Diet Medicine Raises Most Suspicion Among Korean Consumers

Posted November. 16, 2007 03:03,   


A research report shows that Korean consumers are wary of diet drugs most of all among consumer products. This finding was revealed yesterday in the 2007 consumer safety index report submitted to the Ministry of Finance and Economy by the Korea Consumer Agency after interviewing 1,600 people who are 20 years and older living in Seoul and six local cities for a month from the end of July, 2007.

The report says that the consumer security index of diet medicines and automobiles was 7.8/100. The index was the lowest among 62 items in five categories related to foods, health and sanitation, housing, leisure and transportation.
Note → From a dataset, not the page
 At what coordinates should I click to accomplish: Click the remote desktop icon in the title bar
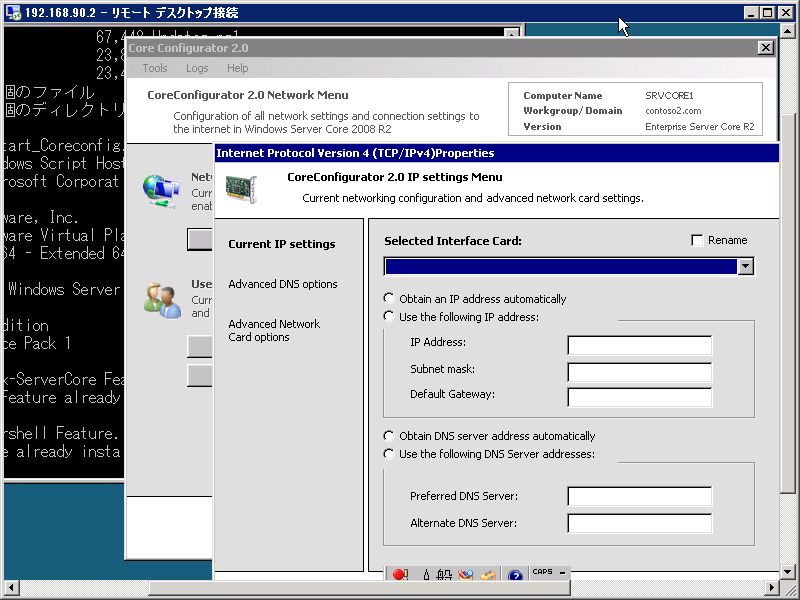point(11,12)
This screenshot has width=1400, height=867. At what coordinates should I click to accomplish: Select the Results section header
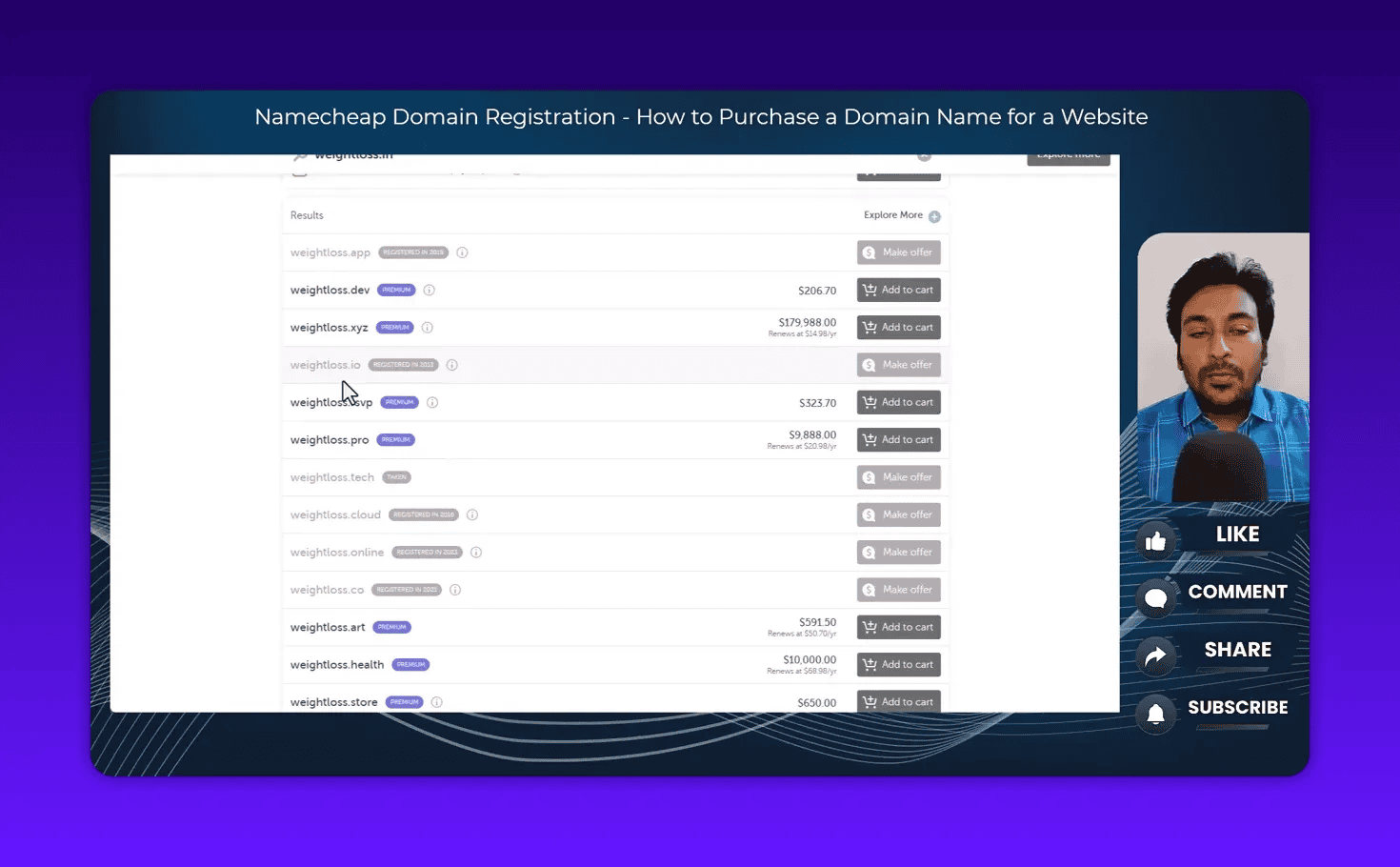[x=306, y=215]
Imported marine products (9.8), imported stock farm products (11.6), laminate flooring and wallpaper (17.6), and obesity management services (17.8) followed. The index of imported agricultural products was 22.5, which shows that imported agricultural, marine and stock farm products were among the top-10 items that make consumers uneasy.

The Korea Consumer Agency said the distrust comes from the distribution, abuse, and misuse of drugs that are not proved safe and effective, and damage by illegal operations performed by unqualified people.

Additional research showed that accidents caused by driving under the influence of alcohol were most feared by consumers. This was followed by selling imported agricultural, marine and stock farm products under the name of local products, mad cow disease, and avian influenza, and antibiotics abuse in stock farm products and fish.

The combined safety index of five categories related to consuming was 37.21, showing that the public think consumer safety is under threat.

The number of consumer safety cases reported by consumers doubled from 8,884 in 2004 to 17,639 in 2006. The Ministry of Finance and Economy requested the agency conduct a second survey this year too, following last year’s, to utilize the results for consumer policy-making.